La processione rievoca l’ingresso di Gesù a Gerusalemme, ma a Gangi assume un carattere unico, scandito dal suono profondo e ipnotico dei Tamburinara. Un ritmo che si propaga a grande distanza, rimbalza sulle pietre del centro storico e trasforma il percorso in un cammino di intensa spiritualità.
Ad aprire il corteo, i confrati delle dodici confraternite, che avanzano lenti indossando le tradizionali casacche con effigi dei santi protettori.
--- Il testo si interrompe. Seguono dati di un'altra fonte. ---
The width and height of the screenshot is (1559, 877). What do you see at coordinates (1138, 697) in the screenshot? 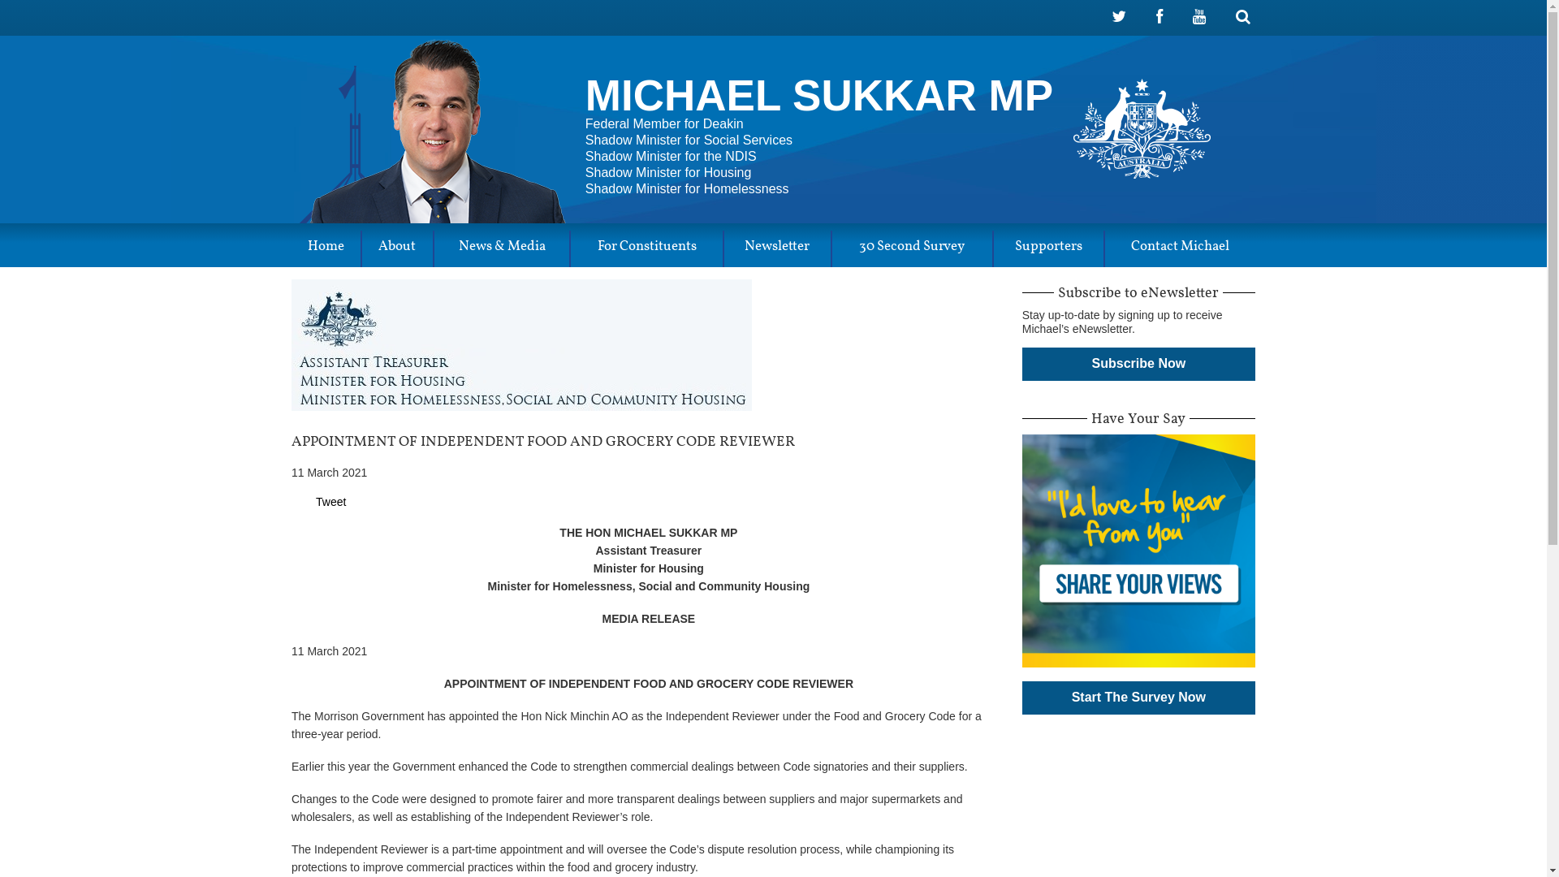
I see `'Start The Survey Now'` at bounding box center [1138, 697].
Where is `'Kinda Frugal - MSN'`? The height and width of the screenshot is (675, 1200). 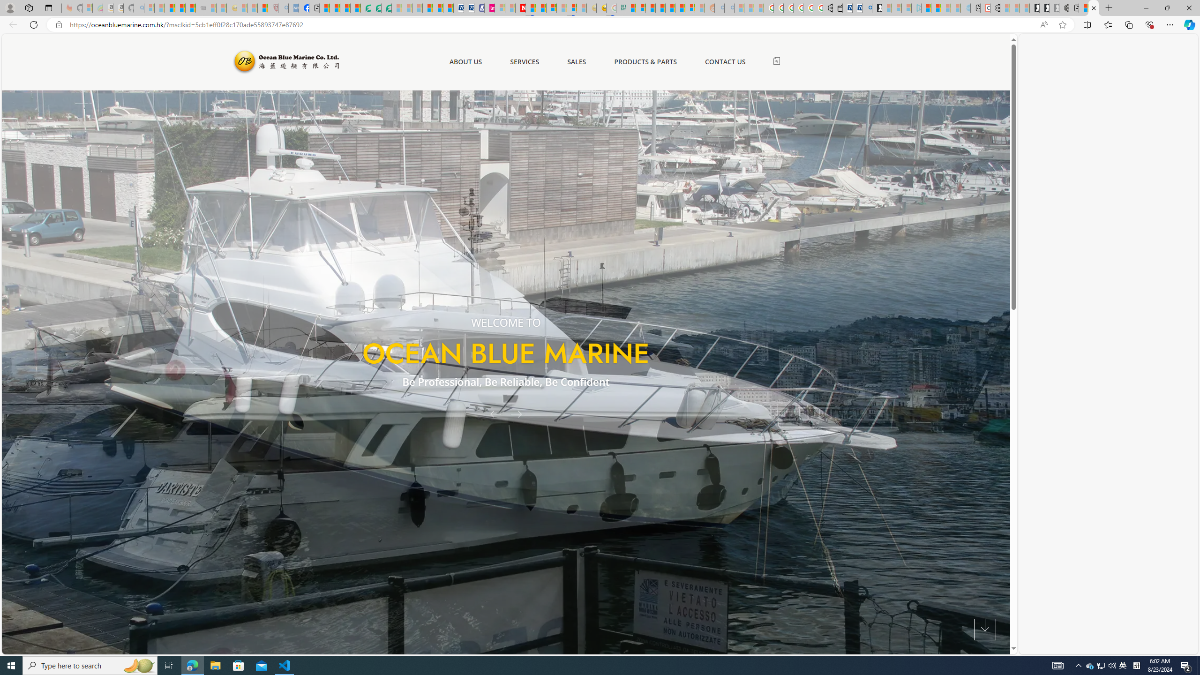 'Kinda Frugal - MSN' is located at coordinates (680, 7).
A turno portano sulle spalle le pesanti palme fissate alla cunocchia, l’asse centrale in legno attorno alla quale si sviluppa la struttura. Le palme, ornate con fiori e datteri, sono impreziosite soprattutto da minuscole lavorazioni ottenute intrecciando le foglie più tenere: un sapere antico, tramandato di generazione in generazione.
Il momento più atteso sotto gli archi della millenaria Torre dei Ventimiglia, dove i ventiquattro Tamburinara si sono esibiti all’unisono. Un’esplosione di suono che vibra nel petto, un impatto emotivo e scenico che ogni anno richiama fedeli e curiosi da tutta la Sicilia.
A guidare la celebrazione i parroci don Giuseppe Amato e don Massimo Alfonzo. «Anche quest’anno la Domenica delle Palme ha richiamato fedeli da tutta l’isola – afferma il sindaco di Gangi, Giuseppe Ferrarello – appuntamento unico in tutt’Italia, che custodisce la nostra identità e la nostra storia, un grazie alla comunità ecclesiale, le confraternite, l’associazione I Tamburinara di Gangi, la Pro Loco e le forze dell’ordine».